Open AccessTargeted nanopore sequencing with Cas9-guided adapter ligation
Author(s) -
Timothy Gilpatrick,
Isac Lee,
James E. Graham,
Etienne Raimondeau,
Rebecca Bowen,
Andrew J. Heron,
Bradley M. Downs,
Saraswati Sukumar,
Fritz J. Sedlazeck,
Winston Timp
Publication year - 2020
Publication title -
nature biotechnology
Language(s) - English
Resource type - Journals
SCImago Journal Rank - 15.358
H-Index - 445
eISSN - 1546-1696
pISSN - 1087-0156
DOI - 10.1038/s41587-020-0407-5
Subject(s) - nanopore sequencing , minion , adapter (computing) , dna sequencing , cas9 , deep sequencing , computational biology , dna sequencer , crispr , biology , dna , genome , genetics , computer science , gene , computer hardware
Despite recent improvements in sequencing methods, there remains a need for assays that provide high sequencing depth and comprehensive variant detection.

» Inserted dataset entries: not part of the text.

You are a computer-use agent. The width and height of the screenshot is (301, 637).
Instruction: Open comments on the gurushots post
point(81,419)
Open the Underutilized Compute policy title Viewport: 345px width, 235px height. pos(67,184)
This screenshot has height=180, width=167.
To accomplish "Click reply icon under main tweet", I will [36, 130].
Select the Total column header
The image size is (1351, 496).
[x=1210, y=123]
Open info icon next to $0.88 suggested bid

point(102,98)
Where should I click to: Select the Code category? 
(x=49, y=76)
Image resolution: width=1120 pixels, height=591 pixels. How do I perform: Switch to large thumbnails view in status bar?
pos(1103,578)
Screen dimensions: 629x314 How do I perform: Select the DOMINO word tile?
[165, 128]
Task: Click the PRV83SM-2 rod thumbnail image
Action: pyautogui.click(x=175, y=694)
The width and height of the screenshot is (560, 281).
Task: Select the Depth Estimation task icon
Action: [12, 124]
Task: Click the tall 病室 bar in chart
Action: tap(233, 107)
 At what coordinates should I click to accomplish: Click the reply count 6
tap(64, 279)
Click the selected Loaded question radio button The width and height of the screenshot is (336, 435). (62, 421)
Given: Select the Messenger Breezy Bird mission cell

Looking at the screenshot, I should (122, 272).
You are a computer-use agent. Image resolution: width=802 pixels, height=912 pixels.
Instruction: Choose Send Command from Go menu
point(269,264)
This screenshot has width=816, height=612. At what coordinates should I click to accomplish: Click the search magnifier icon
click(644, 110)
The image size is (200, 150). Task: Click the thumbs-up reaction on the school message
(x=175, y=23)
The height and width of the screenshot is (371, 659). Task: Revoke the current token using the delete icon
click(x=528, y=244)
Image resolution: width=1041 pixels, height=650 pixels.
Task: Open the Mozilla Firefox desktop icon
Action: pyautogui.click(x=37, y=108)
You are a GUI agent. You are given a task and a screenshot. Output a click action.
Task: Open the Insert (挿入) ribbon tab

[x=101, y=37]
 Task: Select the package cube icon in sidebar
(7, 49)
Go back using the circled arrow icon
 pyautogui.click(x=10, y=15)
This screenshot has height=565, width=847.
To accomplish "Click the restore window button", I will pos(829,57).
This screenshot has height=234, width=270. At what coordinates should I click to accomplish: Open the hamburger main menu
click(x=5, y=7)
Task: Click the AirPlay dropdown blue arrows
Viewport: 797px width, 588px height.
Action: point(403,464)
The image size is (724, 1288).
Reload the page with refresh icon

Current methods 1-4 are limited by the loss of native modifications, short read length, high input requirements, low yield or long protocols. In the present study, we describe nanopore Cas9-targeted sequencing (nCATS), an enrichment strategy that uses targeted cleavage of chromosomal DNA with Cas9 to ligate adapters for nanopore sequencing. We show that nCATS can simultaneously assess haplotype-resolved single-nucleotide variants, structural variations and CpG methylation. We apply nCATS to four cell lines, to a cell-line-derived xenograft, and to normal and paired tumor/normal primary human breast tissue. Median sequencing coverage was 675× using a MinION flow cell and 34× using the smaller Flongle flow cell. The nCATS sequencing requires only ~3 μg of genomic DNA and can target a large number of loci in a single reaction. The method will facilitate the use of long-read sequencing in research and in the clinic.